What common cause could teachers, corrections officers, snowplow drivers and other public employees in Wisconsin have with a small band of female auto workers in 1960s England?
“Made in Dagenham” tells the inspiring true tale of about 200 women who went on strike at the Ford motor plant in the city of Dagenham in 1968. While Nigel Cole’s film undeniably romanticizes and sanitizes the actual struggle, it’s a rousing film nonetheless. You want to see how determined working-class citizens can band together and defeat powerful interests? This is your movie.
The women are the only female employees among the 55,000 workers at the Ford plant, responsible for stitching the upholstery in the cars. While their part in the assembly line is just as vital as anybody else’s, they’re paid less than the men, their work categorized as “unskilled.” For their shop steward Albert (Bob Hoskins), that’s unacceptable.
Albert invites Rita (Sally Hawkins), one of the workers, along to a negotiation meeting between the union and Ford executives. Rita is initially just flattered to be asked along, but when she sees both union brass and company executives waving away the women’s concerns, she gets angry. She and Albert urge the women to go on strike, and what is originally conceived as a one-day walkout blossoms into a nationwide campaign for equal pay.
Rita’s husband and the other male workers at the plant initially support the women’s crusade — until Ford ratchets up the pressure by shutting down the plant, putting everybody out of work. (Trying to divide workers and pit them against each other — now where have I read about that strategy lately?) When the women won’t budge, the British Ford executives bring in an American executive skilled at union-busting (Richard Schiff, who played Toby on “The West Wing”) to play hardball.
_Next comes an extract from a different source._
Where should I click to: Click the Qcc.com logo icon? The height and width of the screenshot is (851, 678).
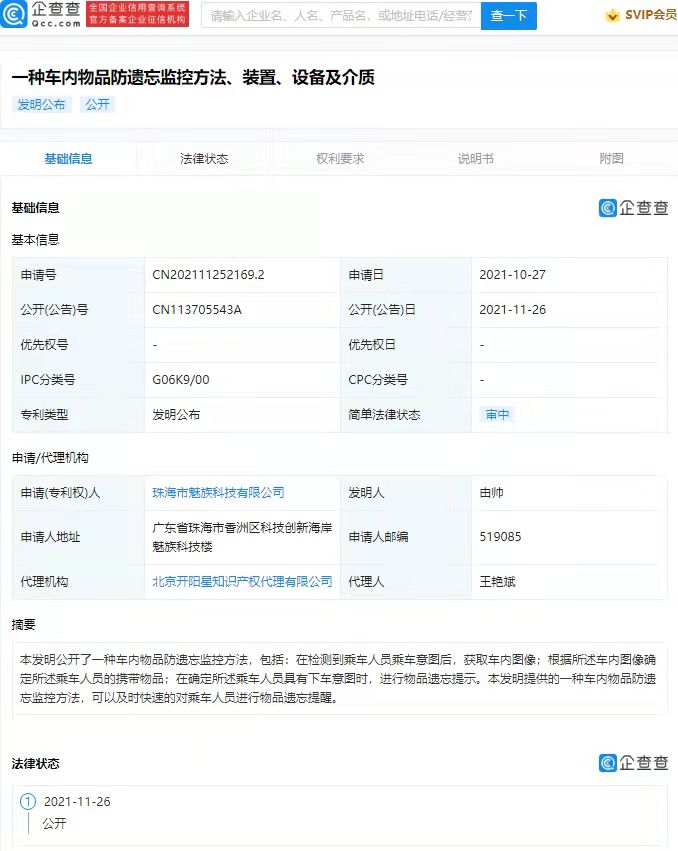coord(14,15)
Hawkins, who played the incurable optimist in Mike Leigh’s “Happy-Go-Lucky,” anchors the film, playing a virtuous woman who’s not immune to the pressures at work and at home. We see her hesitate and doubt herself, then surge forward and do what needs to be done.
The screenplay plays fast and loose with some of the facts — it’s hard to swallow that Rita would accidentally befriend another mom at her children’s school (Rosamund Pike) who happens to be the wife of one of the executives. But the movie is attuned to the details of the workers’ lives, from the ’60s pop blaring on their radios to the irony of them commuting by bicycle to work at the auto plant every day. They can’t afford to drive the cars they build.
The events in Wisconsin over the last couple of weeks have shown that standing up for workers’ rights is a lot harder than just giving the right speech at the right time. But “Made in Dagenham,” although overly familiar in parts, shows that every once in a while, the little guy (or the little lass) can win one. That’s a message that will fall on a lot of welcome ears around these parts.